Marcellina Melvin has joined the staff of Vanderbilt University’s Psychological and Counseling Center in a newly created position in which she will coordinate and direct programs and processes to enhance access and inclusion. In the role she assumed Jan. 4, Melvin will provide clinical leadership for the execution and growth of culturally sensitive mental health resources for all students.
Melvin’s hiring is part of a set of new investments made by the university in student wellness resources. The investment includes two prongs: an immediate expansion in staff who have experience and skills working with people of varying racial and cultural backgrounds, and the opening of a new Center for Student Wellbeing by fall 2016.
In recent months, a diverse coalition of Vanderbilt students expressed to Vanderbilt University Chancellor Nicholas S. Zeppos a need for additional staff and resources to address the mental health needs of students of color.
Vanderbilt’s Psychological and Counseling Center offers a range of services to undergraduate and graduate students, including individual and group psychiatric services, alcohol and drug assessments/counseling, and learning disability and Attention-Deficit/Hyperactivity Disorder (ADHD) assessments.
The center also functions as a training facility.
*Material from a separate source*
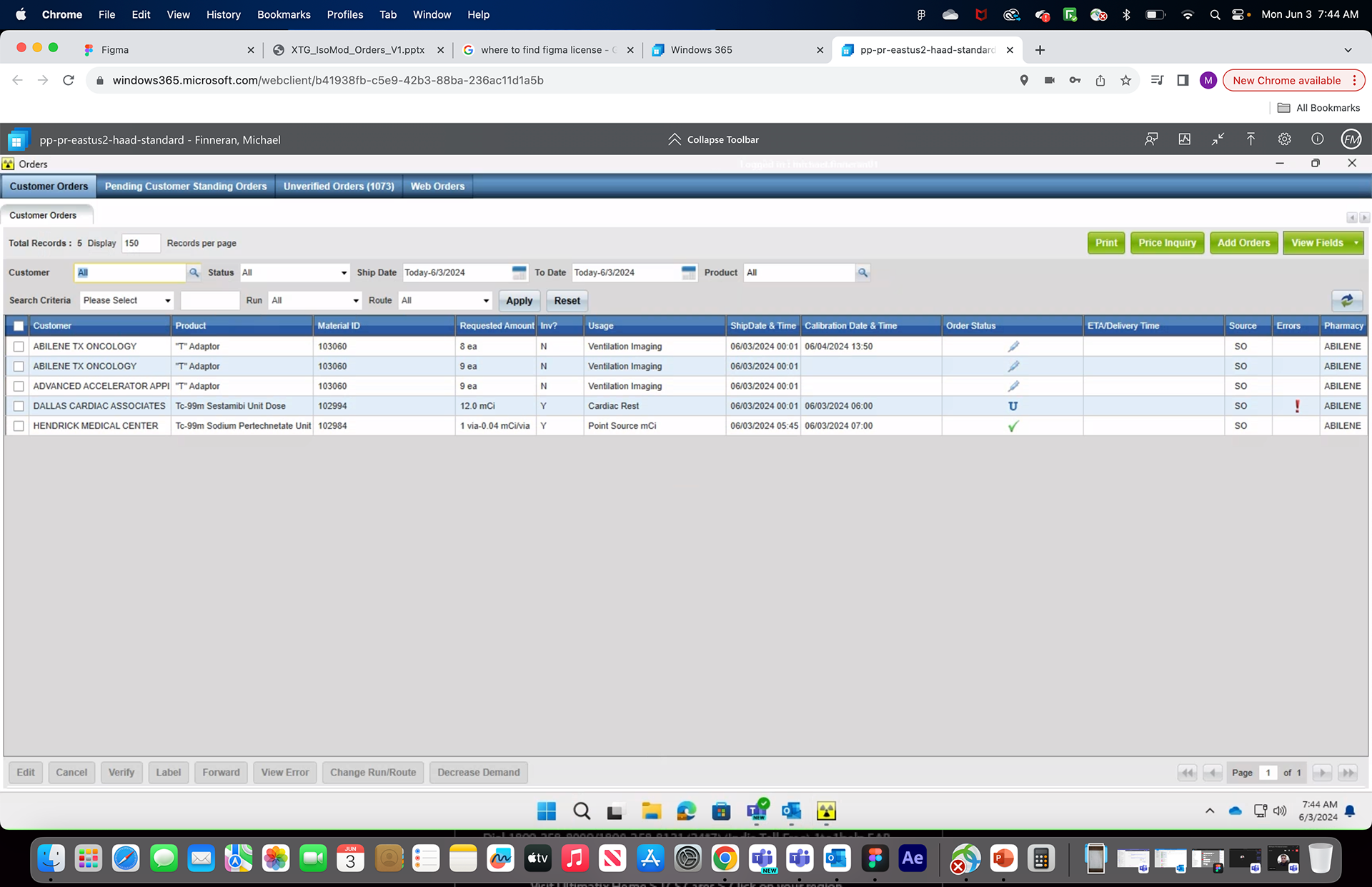Check the DALLAS CARDIAC ASSOCIATES row checkbox
The width and height of the screenshot is (1372, 887).
[19, 406]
Graduate practicum students, predoctoral interns, postdoctoral psychology residents and psychiatric residents are chosen each year to train at the center under the supervision of the center’s staff of licensed psychologists, psychiatrists, social workers and professional counselors.
Melvin joins Vanderbilt from Centerstone, one of the nation’s largest not-for-profit providers of community-based behavioral health care that offers a full range of mental health services, substance abuse treatment and intellectual and developmental disabilities services in Illinois, Indiana, Kentucky and Tennessee. In her 15 years at Centerstone, she took on a number of roles, including, most recently, serving as a case management coordinator and a clinical supervisor.
Melvin has both clinical expertise and experience developing systems of care. She brings to the PCC a unique skill set of identifying needs within a community and designing effective programs in response to the needs. She holds a master’s degree in clinical psychology from Fisk University and a bachelor’s degree in psychology from Xavier University in New Orleans.